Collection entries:
┄┄┄┄┄┄

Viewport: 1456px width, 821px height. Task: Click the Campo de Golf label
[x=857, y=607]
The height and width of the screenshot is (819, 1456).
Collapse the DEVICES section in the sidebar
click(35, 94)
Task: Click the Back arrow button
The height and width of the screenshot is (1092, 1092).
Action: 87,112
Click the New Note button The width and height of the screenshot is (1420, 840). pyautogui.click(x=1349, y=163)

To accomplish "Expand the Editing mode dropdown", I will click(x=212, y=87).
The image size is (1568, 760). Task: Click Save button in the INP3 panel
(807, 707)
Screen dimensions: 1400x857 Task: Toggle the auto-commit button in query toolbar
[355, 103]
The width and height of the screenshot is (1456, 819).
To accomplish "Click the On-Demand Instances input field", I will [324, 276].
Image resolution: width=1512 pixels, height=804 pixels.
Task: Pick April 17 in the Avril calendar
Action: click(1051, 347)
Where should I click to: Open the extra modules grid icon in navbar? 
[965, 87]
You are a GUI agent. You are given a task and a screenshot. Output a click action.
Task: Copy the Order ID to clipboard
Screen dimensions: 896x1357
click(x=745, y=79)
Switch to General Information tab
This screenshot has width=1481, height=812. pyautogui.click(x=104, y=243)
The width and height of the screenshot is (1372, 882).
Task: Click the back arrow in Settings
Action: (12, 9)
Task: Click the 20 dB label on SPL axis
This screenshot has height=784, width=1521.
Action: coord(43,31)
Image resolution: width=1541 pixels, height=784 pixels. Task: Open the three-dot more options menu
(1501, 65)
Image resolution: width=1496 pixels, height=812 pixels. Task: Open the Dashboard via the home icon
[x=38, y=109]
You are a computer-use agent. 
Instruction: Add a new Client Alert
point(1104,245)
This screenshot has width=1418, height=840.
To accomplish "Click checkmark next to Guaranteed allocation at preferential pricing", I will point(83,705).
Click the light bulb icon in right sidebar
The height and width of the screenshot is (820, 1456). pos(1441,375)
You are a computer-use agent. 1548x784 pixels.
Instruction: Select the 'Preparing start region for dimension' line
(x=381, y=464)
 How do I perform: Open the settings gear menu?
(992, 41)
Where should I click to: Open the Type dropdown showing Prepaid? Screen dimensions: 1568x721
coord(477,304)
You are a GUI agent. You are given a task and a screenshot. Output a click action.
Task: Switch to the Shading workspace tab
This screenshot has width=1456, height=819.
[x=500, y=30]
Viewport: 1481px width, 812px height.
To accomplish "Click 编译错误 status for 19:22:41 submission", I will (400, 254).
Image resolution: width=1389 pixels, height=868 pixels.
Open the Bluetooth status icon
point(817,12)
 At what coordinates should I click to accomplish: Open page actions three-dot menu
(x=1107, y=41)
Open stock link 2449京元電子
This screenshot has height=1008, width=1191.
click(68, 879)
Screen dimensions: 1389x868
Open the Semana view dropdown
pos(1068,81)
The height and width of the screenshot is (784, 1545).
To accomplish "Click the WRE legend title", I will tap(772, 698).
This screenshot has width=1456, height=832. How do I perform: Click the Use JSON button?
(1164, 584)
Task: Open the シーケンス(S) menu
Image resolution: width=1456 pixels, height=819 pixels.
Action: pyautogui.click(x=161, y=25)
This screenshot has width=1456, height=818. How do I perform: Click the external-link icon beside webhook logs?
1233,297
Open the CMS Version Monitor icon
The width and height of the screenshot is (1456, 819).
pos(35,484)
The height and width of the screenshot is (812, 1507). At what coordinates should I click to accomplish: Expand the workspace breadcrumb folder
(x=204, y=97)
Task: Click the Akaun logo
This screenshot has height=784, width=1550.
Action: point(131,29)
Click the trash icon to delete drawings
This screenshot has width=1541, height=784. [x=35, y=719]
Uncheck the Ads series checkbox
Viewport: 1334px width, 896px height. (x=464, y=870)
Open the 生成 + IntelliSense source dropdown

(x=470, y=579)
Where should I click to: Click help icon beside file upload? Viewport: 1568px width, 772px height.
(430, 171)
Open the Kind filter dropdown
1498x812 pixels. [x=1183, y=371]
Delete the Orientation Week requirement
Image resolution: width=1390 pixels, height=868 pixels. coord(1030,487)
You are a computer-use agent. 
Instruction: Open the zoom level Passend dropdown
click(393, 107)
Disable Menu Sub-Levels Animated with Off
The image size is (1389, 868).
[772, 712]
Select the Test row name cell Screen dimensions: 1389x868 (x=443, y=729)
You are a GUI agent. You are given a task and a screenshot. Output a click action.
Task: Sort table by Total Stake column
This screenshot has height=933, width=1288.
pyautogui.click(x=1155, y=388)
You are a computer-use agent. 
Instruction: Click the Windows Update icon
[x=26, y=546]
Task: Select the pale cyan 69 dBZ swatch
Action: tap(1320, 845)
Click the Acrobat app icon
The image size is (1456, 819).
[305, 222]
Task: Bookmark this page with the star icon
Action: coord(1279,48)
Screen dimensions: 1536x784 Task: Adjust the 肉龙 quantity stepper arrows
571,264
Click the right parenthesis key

┄┄┄┄┄┄

** Task directions **
Only the lines from the one containing "Instruction: Open the" through the last line of the records should appear, each written out exactly.

** Finished task **
Instruction: Open the zoom level Passend dropdown
click(393, 107)
Disable Menu Sub-Levels Animated with Off
The image size is (1389, 868).
[772, 712]
Select the Test row name cell Screen dimensions: 1389x868 (x=443, y=729)
You are a GUI agent. You are given a task and a screenshot. Output a click action.
Task: Sort table by Total Stake column
This screenshot has height=933, width=1288.
pyautogui.click(x=1155, y=388)
You are a computer-use agent. 
Instruction: Click the Windows Update icon
[x=26, y=546]
Task: Select the pale cyan 69 dBZ swatch
Action: tap(1320, 845)
Click the Acrobat app icon
The image size is (1456, 819).
[305, 222]
Task: Bookmark this page with the star icon
Action: coord(1279,48)
Screen dimensions: 1536x784 Task: Adjust the 肉龙 quantity stepper arrows
571,264
Click the right parenthesis key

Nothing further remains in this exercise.